According to Dr. Kristie Leong in a June 5, 2009, article in the online health site HealthMad, urine shouldn't have an odor in an otherwise healthy person who is well-hydrated from drinking plenty of water. However, some variation does exist for normal urine odor. But even within that variation, it usually does not have a strong smell. Normal urine is also straw-yellow in color. A detectable urine odor indicates different conditions, depending on the characteristics of the odor and accompanying signs.
What It Indicates
A strong ammonia smell to urine often indicates simple dehydration. When you do not replace the fluids lost by sweating during exercise, urine becomes concentrated, as Leong explains in her article. Whereas normal urine is straw-colored, concentrated urine has a dark yellow color. Solve the problem by drinking more water and prevent it by adequately hydrating during exercise. Other strong urine smells are caused by certain foods, especially asparagus, or by medications or vitamins. These changes in odor are temporary.
Causes for Concern
In uncontrolled diabetes, urine has a sweet odor. Musty-smelling urine could indicate thyroid disease. Sweet-smelling or musty-smelling urine can also indicate metabolic disorders. A burned caramel smell to urine is caused by an inherited maple syrup urine disease that is rare and life-threatening.
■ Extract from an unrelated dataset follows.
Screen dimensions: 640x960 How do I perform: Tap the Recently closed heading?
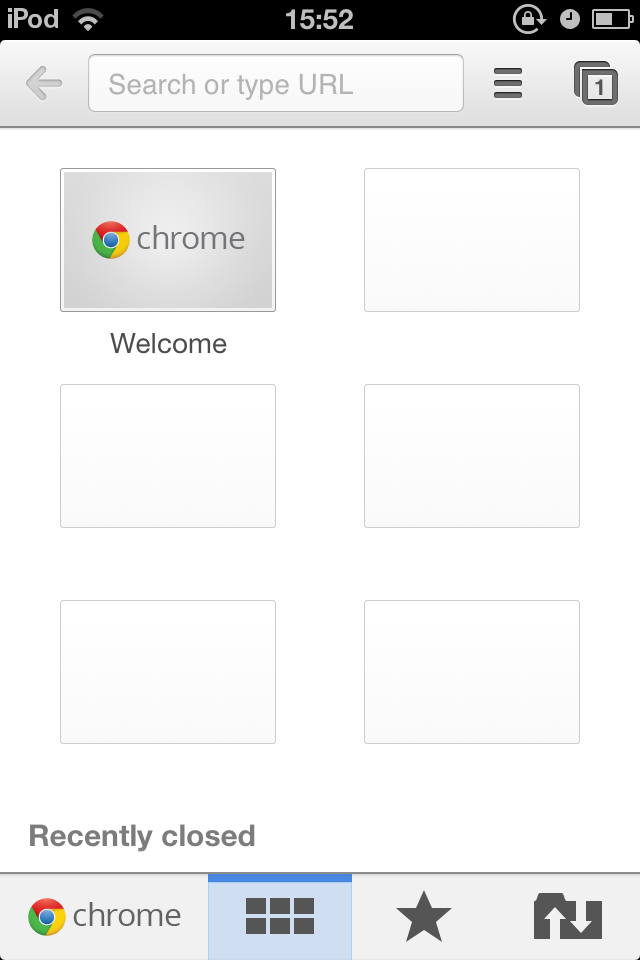[142, 836]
Besides dehydration, strong ammonia smell to the urine can also indicate bacterial infection, which is more common in women than men. However, urinary tract infection in men can indicate an underlying medical problem, according to Leong. With a urinary tract infection, the urine is foul-smelling and can also appear cloudy or bloody. If you suspect that you have a urinary tract infection, consult your doctor, who can do a lab test for infection with a urine sample.
According to Leong, a common cause of vaginal infection, bacterial vaginosis, causes a fishy smell to emanate from the vagina that can be mistaken for a strong urine odor. However, accompanying symptoms such as vaginal itching and burning should inform you of whether you have a vaginal infection.
While normal urine odor varies somewhat and strong-smelling urine can be temporary and be caused by food, medication or dehydration, consult your physician if you have any questions or worries, especially if the change in your urine odor corresponds to a symptom of a medical condition.